The success of our transition to ICD-10 has been two-fold. One: our software partners (SRS Soft EHR and Allscripts Practice Management) have continued to deliver exceptional tools that have allowed our practice to leverage the power of healthcare information technology to expand our ability to provide exceptional care exponentially. Two: The dedicated staff and physicians of our practice, who truly love getting to be a part of helping our patients live their best life, have invested countless hours of preparation into being sure that our patients continue to receive only the best care.
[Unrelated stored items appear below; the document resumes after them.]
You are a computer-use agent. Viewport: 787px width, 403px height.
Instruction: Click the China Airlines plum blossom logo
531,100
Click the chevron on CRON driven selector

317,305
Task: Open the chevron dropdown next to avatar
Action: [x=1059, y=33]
After months of updating our office systems/processes, working with care partners across the community, working with our software partners to fine tune our systems, and working with insurance companies to ensure that our patients get the most of their benefits, we’re ready to take ICD-10 head-on.
October 1st will be just another day of providing exceptional orthopedic care to our community for Coastal Orthopedics.
The day before, the day of and the day after ICD-10 goes live, it will be too late. But, as we get closer to ICD-10 go live, there are some final preparations that you can do before it does, and some remediation that can be done post go live. Physician practices and hospitals can focus on the procedures and visit types that drive their practices. We call this focus, the Codes that Matter. A very small percentage of procedures and visit types drive 95 percent of revenue so focus on those key areas to protect your revenue.
In addition, the physicians and hospitals need to take a snap shot of financial and revenue cycle performance prior to going live. This is especially critical at this point. The hospitals and physician practices have to know where they are today so they can effectively evaluate their financial and revenue cycle performance post go live. Financial “fire drills” need to be conducted to practice and prepare for revenue cycle impacts. How to prevent 10 percent to 15 percent revenue hits? If we see those issues arising, how do we quickly address and how do we rapidly deploy teams to close the issues. Waiting until the day before, similar to cramming for the test will not work well for the October go-live. There are a couple of things listed above that can still make a difference so the time is now before the die is cast.